* [Records for the exercise]
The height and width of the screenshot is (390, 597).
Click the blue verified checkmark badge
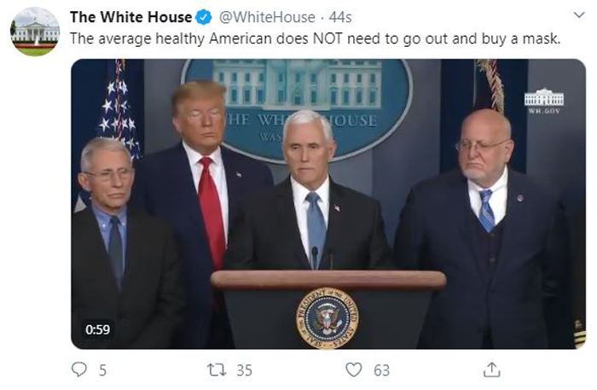point(204,17)
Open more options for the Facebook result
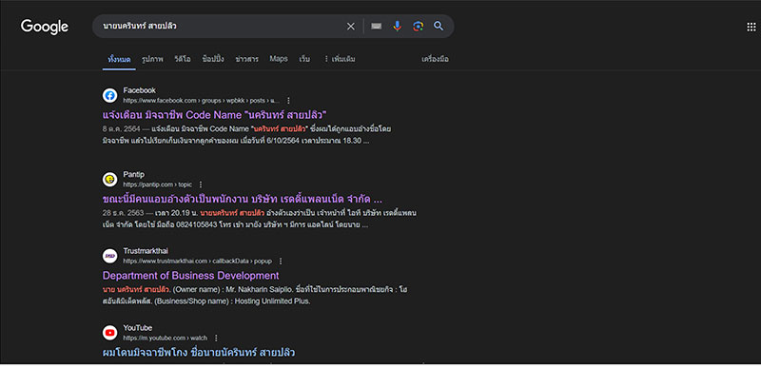 288,101
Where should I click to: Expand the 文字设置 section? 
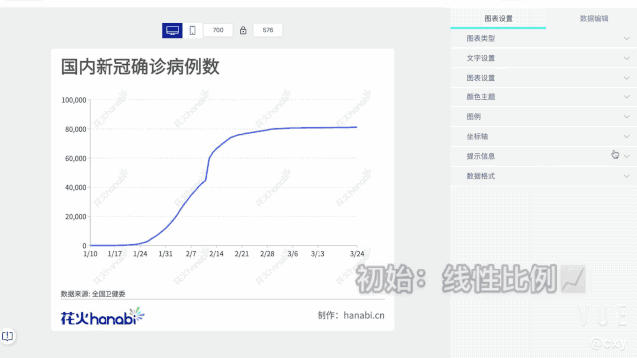(543, 58)
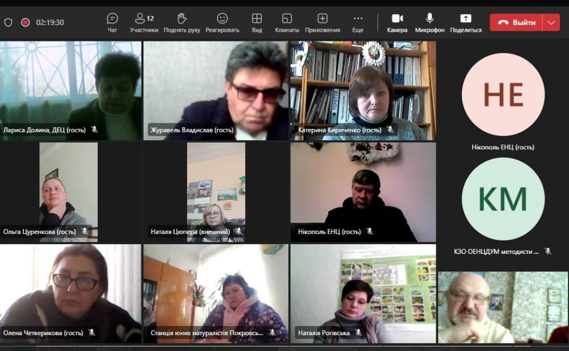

* [What you are asked to do]
All of the data above should be printed again exactly, though none of the pictures belong in the copy.

* [Solution for this task]
The height and width of the screenshot is (390, 597).
Click the blue verified checkmark badge
point(204,17)
Open more options for the Facebook result
 288,101
Where should I click to: Expand the 文字设置 section? 
(543, 58)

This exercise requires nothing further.